*** Extracted records ***
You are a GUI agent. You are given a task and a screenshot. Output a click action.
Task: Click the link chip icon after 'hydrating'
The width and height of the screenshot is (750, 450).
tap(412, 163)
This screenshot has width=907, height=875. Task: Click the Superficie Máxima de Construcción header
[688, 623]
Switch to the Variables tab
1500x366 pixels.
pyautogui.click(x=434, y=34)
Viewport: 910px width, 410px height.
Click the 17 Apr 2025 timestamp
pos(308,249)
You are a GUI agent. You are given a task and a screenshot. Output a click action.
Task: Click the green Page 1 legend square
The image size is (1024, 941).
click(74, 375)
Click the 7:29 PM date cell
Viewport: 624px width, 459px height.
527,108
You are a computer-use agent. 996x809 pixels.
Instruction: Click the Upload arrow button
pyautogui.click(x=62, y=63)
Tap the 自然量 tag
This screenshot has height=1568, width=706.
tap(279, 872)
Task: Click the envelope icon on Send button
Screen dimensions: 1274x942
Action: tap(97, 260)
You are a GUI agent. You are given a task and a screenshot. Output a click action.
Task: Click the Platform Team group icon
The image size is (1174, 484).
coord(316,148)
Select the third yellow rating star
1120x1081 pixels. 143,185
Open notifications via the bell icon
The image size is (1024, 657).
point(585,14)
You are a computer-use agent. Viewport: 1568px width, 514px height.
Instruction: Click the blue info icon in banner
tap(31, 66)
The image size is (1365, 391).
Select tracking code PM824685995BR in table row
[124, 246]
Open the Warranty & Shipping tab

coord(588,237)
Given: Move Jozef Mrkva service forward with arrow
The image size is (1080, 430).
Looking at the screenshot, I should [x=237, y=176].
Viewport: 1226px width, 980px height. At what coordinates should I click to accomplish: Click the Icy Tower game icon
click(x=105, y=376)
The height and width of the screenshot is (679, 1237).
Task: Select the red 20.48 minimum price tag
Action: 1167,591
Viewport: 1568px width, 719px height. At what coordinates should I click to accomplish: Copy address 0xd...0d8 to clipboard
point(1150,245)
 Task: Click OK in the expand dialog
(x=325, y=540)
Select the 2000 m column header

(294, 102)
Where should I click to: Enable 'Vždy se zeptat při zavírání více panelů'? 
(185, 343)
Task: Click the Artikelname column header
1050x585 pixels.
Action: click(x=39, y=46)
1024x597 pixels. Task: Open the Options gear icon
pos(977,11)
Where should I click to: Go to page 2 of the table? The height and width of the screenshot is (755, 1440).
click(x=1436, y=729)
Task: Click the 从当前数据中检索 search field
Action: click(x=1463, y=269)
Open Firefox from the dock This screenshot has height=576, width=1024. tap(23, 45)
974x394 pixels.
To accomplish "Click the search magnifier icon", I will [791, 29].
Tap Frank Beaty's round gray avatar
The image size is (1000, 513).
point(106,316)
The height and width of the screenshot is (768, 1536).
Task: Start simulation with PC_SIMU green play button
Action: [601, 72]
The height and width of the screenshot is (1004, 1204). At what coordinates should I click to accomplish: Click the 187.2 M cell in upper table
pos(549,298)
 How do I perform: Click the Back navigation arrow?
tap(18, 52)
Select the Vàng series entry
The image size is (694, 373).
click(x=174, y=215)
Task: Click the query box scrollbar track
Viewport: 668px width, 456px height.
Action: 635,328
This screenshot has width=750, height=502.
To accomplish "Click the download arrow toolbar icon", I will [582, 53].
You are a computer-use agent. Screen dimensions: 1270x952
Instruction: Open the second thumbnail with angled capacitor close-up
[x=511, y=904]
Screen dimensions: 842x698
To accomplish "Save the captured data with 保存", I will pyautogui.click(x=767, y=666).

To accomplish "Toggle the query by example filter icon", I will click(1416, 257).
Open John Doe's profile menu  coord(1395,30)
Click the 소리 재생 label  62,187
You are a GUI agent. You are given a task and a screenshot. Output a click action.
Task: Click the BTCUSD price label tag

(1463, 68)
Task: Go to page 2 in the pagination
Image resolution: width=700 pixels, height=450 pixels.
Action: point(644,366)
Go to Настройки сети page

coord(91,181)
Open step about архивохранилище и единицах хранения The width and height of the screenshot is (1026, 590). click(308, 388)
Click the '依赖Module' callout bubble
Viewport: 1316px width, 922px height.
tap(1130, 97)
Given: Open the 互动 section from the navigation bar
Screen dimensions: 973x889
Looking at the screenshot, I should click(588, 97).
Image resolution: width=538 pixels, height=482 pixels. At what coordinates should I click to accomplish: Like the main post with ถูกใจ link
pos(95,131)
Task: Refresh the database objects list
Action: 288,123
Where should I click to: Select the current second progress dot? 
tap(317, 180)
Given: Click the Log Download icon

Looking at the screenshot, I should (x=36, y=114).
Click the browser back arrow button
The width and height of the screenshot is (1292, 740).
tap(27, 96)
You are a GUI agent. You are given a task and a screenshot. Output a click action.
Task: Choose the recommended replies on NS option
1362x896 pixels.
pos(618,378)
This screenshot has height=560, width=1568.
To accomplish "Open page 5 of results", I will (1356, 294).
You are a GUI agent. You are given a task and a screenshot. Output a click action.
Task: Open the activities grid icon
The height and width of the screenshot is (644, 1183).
*** End of Extracted records ***
* **Task statement**
Transcribe each line of the data exactly, skipping none.

* **Solution to this task**
You are a GUI agent. You are given a task and a screenshot. Output a click action.
Task: Click the link chip icon after 'hydrating'
The width and height of the screenshot is (750, 450).
tap(412, 163)
This screenshot has width=907, height=875. Task: Click the Superficie Máxima de Construcción header
[688, 623]
Switch to the Variables tab
1500x366 pixels.
pyautogui.click(x=434, y=34)
Viewport: 910px width, 410px height.
Click the 17 Apr 2025 timestamp
pos(308,249)
You are a GUI agent. You are given a task and a screenshot. Output a click action.
Task: Click the green Page 1 legend square
The image size is (1024, 941).
click(74, 375)
Click the 7:29 PM date cell
Viewport: 624px width, 459px height.
527,108
You are a computer-use agent. 996x809 pixels.
Instruction: Click the Upload arrow button
pyautogui.click(x=62, y=63)
Tap the 自然量 tag
This screenshot has height=1568, width=706.
tap(279, 872)
Task: Click the envelope icon on Send button
Screen dimensions: 1274x942
Action: tap(97, 260)
You are a GUI agent. You are given a task and a screenshot. Output a click action.
Task: Click the Platform Team group icon
The image size is (1174, 484).
coord(316,148)
Select the third yellow rating star
1120x1081 pixels. 143,185
Open notifications via the bell icon
The image size is (1024, 657).
point(585,14)
You are a computer-use agent. Viewport: 1568px width, 514px height.
Instruction: Click the blue info icon in banner
tap(31, 66)
The image size is (1365, 391).
Select tracking code PM824685995BR in table row
[124, 246]
Open the Warranty & Shipping tab

coord(588,237)
Given: Move Jozef Mrkva service forward with arrow
The image size is (1080, 430).
Looking at the screenshot, I should [x=237, y=176].
Viewport: 1226px width, 980px height. At what coordinates should I click to accomplish: Click the Icy Tower game icon
click(x=105, y=376)
The height and width of the screenshot is (679, 1237).
Task: Select the red 20.48 minimum price tag
Action: 1167,591
Viewport: 1568px width, 719px height. At what coordinates should I click to accomplish: Copy address 0xd...0d8 to clipboard
point(1150,245)
 Task: Click OK in the expand dialog
(x=325, y=540)
Select the 2000 m column header

(294, 102)
Where should I click to: Enable 'Vždy se zeptat při zavírání více panelů'? 
(185, 343)
Task: Click the Artikelname column header
1050x585 pixels.
Action: click(x=39, y=46)
1024x597 pixels. Task: Open the Options gear icon
pos(977,11)
Where should I click to: Go to page 2 of the table? The height and width of the screenshot is (755, 1440).
click(x=1436, y=729)
Task: Click the 从当前数据中检索 search field
Action: click(x=1463, y=269)
Open Firefox from the dock This screenshot has height=576, width=1024. tap(23, 45)
974x394 pixels.
To accomplish "Click the search magnifier icon", I will [791, 29].
Tap Frank Beaty's round gray avatar
The image size is (1000, 513).
point(106,316)
The height and width of the screenshot is (768, 1536).
Task: Start simulation with PC_SIMU green play button
Action: [601, 72]
The height and width of the screenshot is (1004, 1204). At what coordinates should I click to accomplish: Click the 187.2 M cell in upper table
pos(549,298)
 How do I perform: Click the Back navigation arrow?
tap(18, 52)
Select the Vàng series entry
The image size is (694, 373).
click(x=174, y=215)
Task: Click the query box scrollbar track
Viewport: 668px width, 456px height.
Action: 635,328
This screenshot has width=750, height=502.
To accomplish "Click the download arrow toolbar icon", I will [582, 53].
You are a computer-use agent. Screen dimensions: 1270x952
Instruction: Open the second thumbnail with angled capacitor close-up
[x=511, y=904]
Screen dimensions: 842x698
To accomplish "Save the captured data with 保存", I will pyautogui.click(x=767, y=666).

To accomplish "Toggle the query by example filter icon", I will click(1416, 257).
Open John Doe's profile menu  coord(1395,30)
Click the 소리 재생 label  62,187
You are a GUI agent. You are given a task and a screenshot. Output a click action.
Task: Click the BTCUSD price label tag

(1463, 68)
Task: Go to page 2 in the pagination
Image resolution: width=700 pixels, height=450 pixels.
Action: point(644,366)
Go to Настройки сети page

coord(91,181)
Open step about архивохранилище и единицах хранения The width and height of the screenshot is (1026, 590). click(308, 388)
Click the '依赖Module' callout bubble
Viewport: 1316px width, 922px height.
tap(1130, 97)
Given: Open the 互动 section from the navigation bar
Screen dimensions: 973x889
Looking at the screenshot, I should click(588, 97).
Image resolution: width=538 pixels, height=482 pixels. At what coordinates should I click to accomplish: Like the main post with ถูกใจ link
pos(95,131)
Task: Refresh the database objects list
Action: 288,123
Where should I click to: Select the current second progress dot? 
tap(317, 180)
Given: Click the Log Download icon

Looking at the screenshot, I should (x=36, y=114).
Click the browser back arrow button
The width and height of the screenshot is (1292, 740).
tap(27, 96)
You are a GUI agent. You are given a task and a screenshot. Output a click action.
Task: Choose the recommended replies on NS option
1362x896 pixels.
pos(618,378)
This screenshot has height=560, width=1568.
To accomplish "Open page 5 of results", I will (1356, 294).
You are a GUI agent. You are given a task and a screenshot. Output a click action.
Task: Open the activities grid icon
The height and width of the screenshot is (644, 1183).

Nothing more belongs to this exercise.